Americans are aging – fast. And that means more chronic illnesses like arthritis, heart failure and cancer. It also means more falls, more osteoporotic fractures, poorer hearing and vision and myriad other problems we equate with aging. It also means some older folks become “frail,” irrespective of chronologic age.

You know a person is frail when you see him or her – instinctively you will think a person is “frail” if they are “skinny,” weak, tired, inactive and slow. But frailty can actually be measured. Among the systems is one developed by the Cardiovascular Health Study, a longitudinal program that evaluated cardiovascular risk factors with annual examinations from 1989 to 1999 for individuals over age 65. This was followed through to the present with annual telephone follow-ups. Their “frailty indicator variables” include unintentional weight loss of more than ten pounds (as some measure of loss of muscle mass), grip strength,(as a measure of weakness) , fatigue score on a standardized test (as a measure of tired), physical activity (measure of inactivity), and walking speed (“slowness.”)

Using this approach, and if we define “frail” as having three or more of these five characteristics, about 7% of adults over age 65 living in the community will be regarded as frail. Importantly, frailty is not the result of co-morbidities but co-morbidity is a risk factor for frailty and disability is a frequent outcome of frailty.

With this definition of 3 or more characteristics, frail individuals will be found to have more falls, more hospitalizations, more fractures, increased sleep disordered breathing and more difficulty with the activities of daily living. They also, on average, demonstrate certain biological differences such as elevated C-reactive protein.

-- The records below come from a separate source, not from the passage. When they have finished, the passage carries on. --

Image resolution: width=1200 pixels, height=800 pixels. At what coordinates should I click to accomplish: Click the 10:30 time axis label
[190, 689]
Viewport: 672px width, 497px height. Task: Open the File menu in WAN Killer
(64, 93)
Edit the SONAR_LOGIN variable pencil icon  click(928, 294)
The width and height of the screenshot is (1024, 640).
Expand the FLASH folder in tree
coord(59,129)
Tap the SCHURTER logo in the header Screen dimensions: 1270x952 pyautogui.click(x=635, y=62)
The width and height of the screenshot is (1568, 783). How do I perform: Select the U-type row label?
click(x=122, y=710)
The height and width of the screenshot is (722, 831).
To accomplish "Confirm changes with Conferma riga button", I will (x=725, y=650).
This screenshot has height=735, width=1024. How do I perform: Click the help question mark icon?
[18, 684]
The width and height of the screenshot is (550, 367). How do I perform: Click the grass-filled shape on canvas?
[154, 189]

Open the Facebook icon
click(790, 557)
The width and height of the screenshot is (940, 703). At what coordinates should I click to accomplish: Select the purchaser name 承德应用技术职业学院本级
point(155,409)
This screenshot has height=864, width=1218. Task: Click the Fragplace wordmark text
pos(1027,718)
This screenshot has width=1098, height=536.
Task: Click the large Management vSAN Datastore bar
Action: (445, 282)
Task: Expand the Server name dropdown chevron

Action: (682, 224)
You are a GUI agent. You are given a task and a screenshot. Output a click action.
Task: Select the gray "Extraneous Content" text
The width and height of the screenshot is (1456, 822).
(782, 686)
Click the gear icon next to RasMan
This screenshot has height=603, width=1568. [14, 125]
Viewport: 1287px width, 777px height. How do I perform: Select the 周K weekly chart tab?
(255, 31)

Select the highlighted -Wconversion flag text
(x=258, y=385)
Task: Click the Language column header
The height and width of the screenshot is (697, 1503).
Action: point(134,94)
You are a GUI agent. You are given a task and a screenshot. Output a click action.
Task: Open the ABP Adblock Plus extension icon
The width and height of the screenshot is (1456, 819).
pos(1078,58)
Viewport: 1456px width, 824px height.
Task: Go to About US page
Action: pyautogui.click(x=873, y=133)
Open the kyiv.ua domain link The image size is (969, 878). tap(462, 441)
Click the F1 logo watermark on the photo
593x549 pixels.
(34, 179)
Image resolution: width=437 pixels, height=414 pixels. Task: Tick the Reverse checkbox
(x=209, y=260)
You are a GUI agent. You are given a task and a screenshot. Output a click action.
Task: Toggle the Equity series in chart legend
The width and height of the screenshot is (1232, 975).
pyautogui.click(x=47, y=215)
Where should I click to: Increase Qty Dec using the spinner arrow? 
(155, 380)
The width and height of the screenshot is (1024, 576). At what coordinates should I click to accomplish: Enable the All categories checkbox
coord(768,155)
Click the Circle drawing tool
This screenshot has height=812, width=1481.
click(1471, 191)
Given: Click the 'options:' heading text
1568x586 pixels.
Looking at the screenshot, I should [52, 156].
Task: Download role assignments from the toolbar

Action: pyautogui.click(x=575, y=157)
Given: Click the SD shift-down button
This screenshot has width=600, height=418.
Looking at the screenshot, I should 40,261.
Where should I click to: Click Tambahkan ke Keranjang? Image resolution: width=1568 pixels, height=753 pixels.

One person – otherwise healthy – might become frail in his 70’s whereas someone else might not until his 90’s or even after 100. That would suggest a possible genetic component and some preliminary studies as consistent with this theory.

We know that our bodies begin to “decline” with aging beginning in middle age. Bone mineral density for example declines about 1% per year. So too does cardiac function, muscle mass, lung capacity, etc. These processes are “normal” but can be slowed. Regular aerobic and weight bearing exercise will help maintain all of these functions. The decline will continue but at a slower rate.

What can we each do now? After checking in with your health care provider, a reasonable regimen might include:

Daily aerobic exercise for about 30 minutes
Resistance exercises (weights, Nautilus, etc)
Balance training

A personal trainer or physical therapist might be useful to give guidance and check out if the exercises are being done correctly and with enough intensity.

Then it might be good to add in a

Nutrition consultation to be sure your diet is appropriate for your age and lifestyle. For example, do you get enough protein in your diet?

And you might want to include some mental exercises to complement your physical ones. Studying a foreign language, playing chess or bridge, or Sudoku challenges your brain – but not TV watching or mindless books (even if they are interesting.)

This approach will slow the normal aging process and it may even help prevent the onset of frailty and is sequela. And for certain you will feel better, have fewer falls and other problems common with older age.